Un mot sur le modèle économique de ce projet, même s'il n'est pas directement visé par ce projet de loi.

Je vous confirme, tout d'abord, que la construction de ce projet sera financée sans subvention publique. Un financement, dans le cadre du plan Juncker, a été par ailleurs sollicité.

Le plan de financement repose essentiellement sur la billetterie, qui permettra de payer les coûts d'exploitation du service et les péages ferroviaires aux gestionnaires d'infrastructure. Toutefois, les résultats de la modélisation indiquent que les ressources financières tirées de la billetterie pourraient ne pas être suffisantes. C'est pourquoi il est envisagé d'affecter à la société de projet le produit d'une taxe dédiée, prélevée sur les voyageurs aériens. Elle ne s'appliquerait ni aux passagers de l'aéroport de Paris-Orly, ni aux passagers en correspondance à l'aéroport Paris-Charles de Gaulle.

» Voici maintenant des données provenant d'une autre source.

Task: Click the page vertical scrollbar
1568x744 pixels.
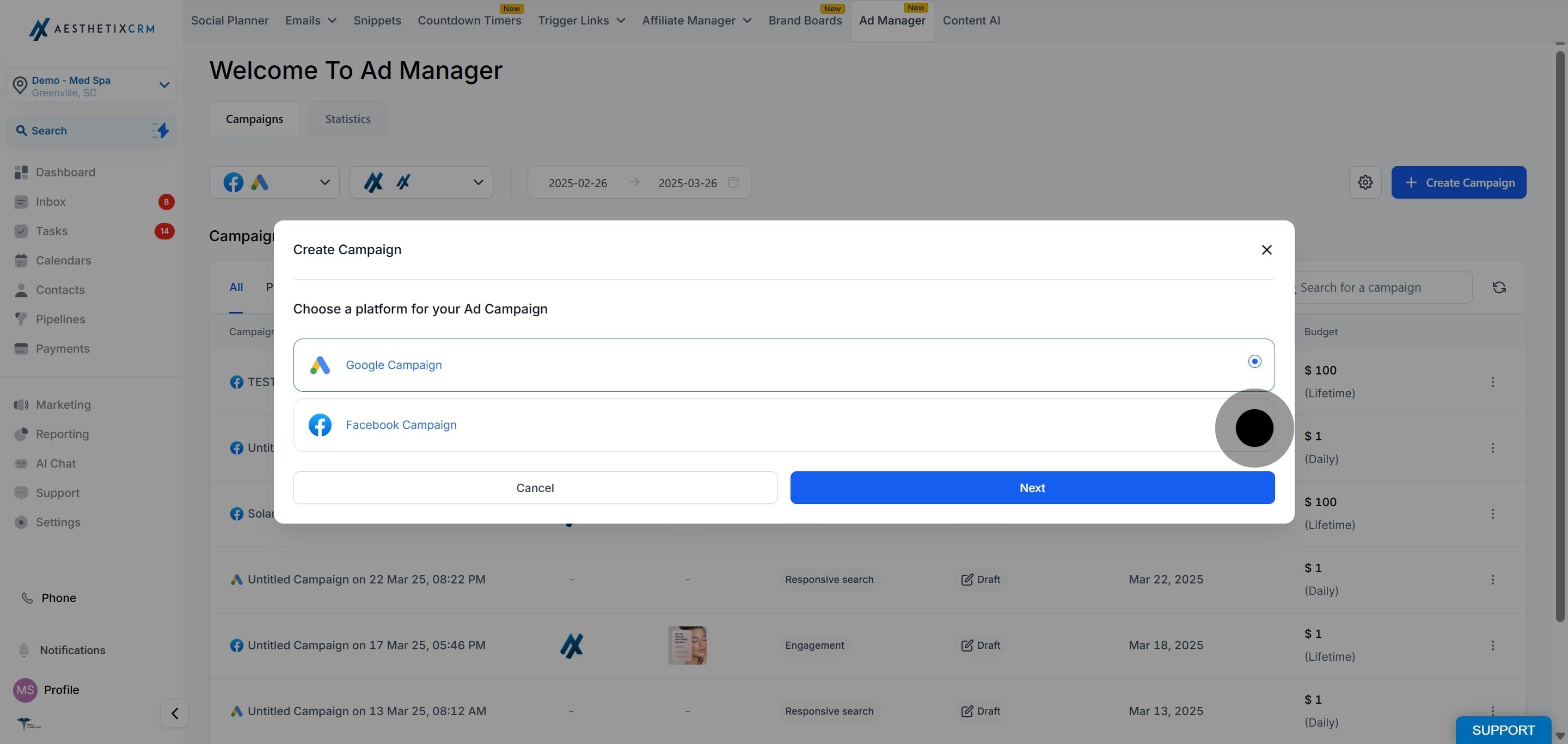Action: pyautogui.click(x=1559, y=335)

Cette piste reste à l'étude aujourd'hui et n'a pas fait l'objet de décision définitive à ce jour, sachant qu'elle devra, le moment venu, être préalablement autorisée par la Commission européenne. J'ai entendu les réactions occasionnées par cette hypothèse, en particulier celles des compagnies aériennes. Le travail se poursuit donc afin de trouver une solution acceptable par tous.

Je termine en soulignant que nous avons une occasion historique de réaliser ce projet, et cette responsabilité nous oblige collectivement. Au cours des derniers mois, des étapes importantes de ce projet ont pu être franchies, avec la mobilisation de tous les acteurs concernés. Mais ce texte donne le véritable « top départ » pour préparer et réussir la mise en oeuvre de cette liaison dans la perspective des Jeux Olympiques et Paralympiques de 2024. Si nous manquons cette occasion, l'amélioration de la liaison entre l'agglomération parisienne et son plus grand aéroport international ne pourra être envisagée avant de nombreuses années, voire des décennies.

J'espère vous avoir convaincus de l'importance de voter ce projet de loi pour la réussite de ce projet.